-- Text shown --
|---|
We certainly didn't have trees like that in Michigan when I was young!

Anyway, I bought my parents a souvenir tree from the gift shop there. Now this sapling was not that of a coastal redwood, but rather of a giant sequoia. What had caught my attention was the claim that seqouias could grow in any climate in the United States, as long as the young tree got established well enough to begin with.

My Dad took this as a challenge, and planted the thing in a five-gallon paint can he'd filled with dirt.

For at least three years he grew the tree in that pot, dutifully bringing the plant indoors in the winter so it wouldn't get damaged by the cold, and then lugging it back outside once spring came. He eventually planted the young tree behind their house there in Michigan, on the edge of the woods onto which their property backs.

It was about six inches tall when they got it, and about a foot and a half tall when he planted it in the ground.

A dozen years later now the sequoia's trunk is several inches in diameter, and reaches almost as high as the roof of the house.

Because it had been planted along the border of the woods, the tree's branches tended to form on the side of the trunk away from those other trees, rather than being perfectly symmetrical. (I suspect this is not the first sequoia to have gotten its start in life that way!)
|---|
-- Short exercise --
Continue the account of the giant sequoia grown in Michigan, picking up after its final sentence. The listing that follows was taken from a separate source and has no connection to the sequoia account.

-- Data segment --
|---|
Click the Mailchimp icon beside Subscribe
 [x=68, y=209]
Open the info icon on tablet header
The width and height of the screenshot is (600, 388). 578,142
|---|
-- Written reply --
Dad was afraid the thing might fall over because of its lopsided growth pattern so he braced it up, and kept adding height to the top of the brace as the years progressed.

Now that my parents are going to be moving away, I'm sad that I'll not be able to monitor the fate of my once-tiny sapling anymore. At least according to the instructions which came with the plant when we got it, the tree has the potential to live hundreds of years, if not thousands.

Amazing.


One can see the typical coniferous leaf patterns of my Dad's Sequoiadendron giganteum in the photo above, if one looks closely. For only having been in the ground for nine years, the tree has grown at an astounding rate!

I just love botany!

Blessings and peace to one and all,


Fr. Tim, SJ
View My Milblogging.com Profile

3 comments:

dorothy said...

Hi Fr. Tim, So excited to see your blogging resumed. You have spoiled all of us who love your sharing your life with us. I feel like I've been everywhere with you and your soldiers. The last Base or Camp I was in was Camp Roberts at a Mass you served. God
Bless you and keep resting and enjoying your friends. Mrs. B.

Unknown said...

Oh, Tim, I so miss your blog entries ... now that you're home, are you giving it up all together?

am said...

Fr. Tim,

I hope you post again some day.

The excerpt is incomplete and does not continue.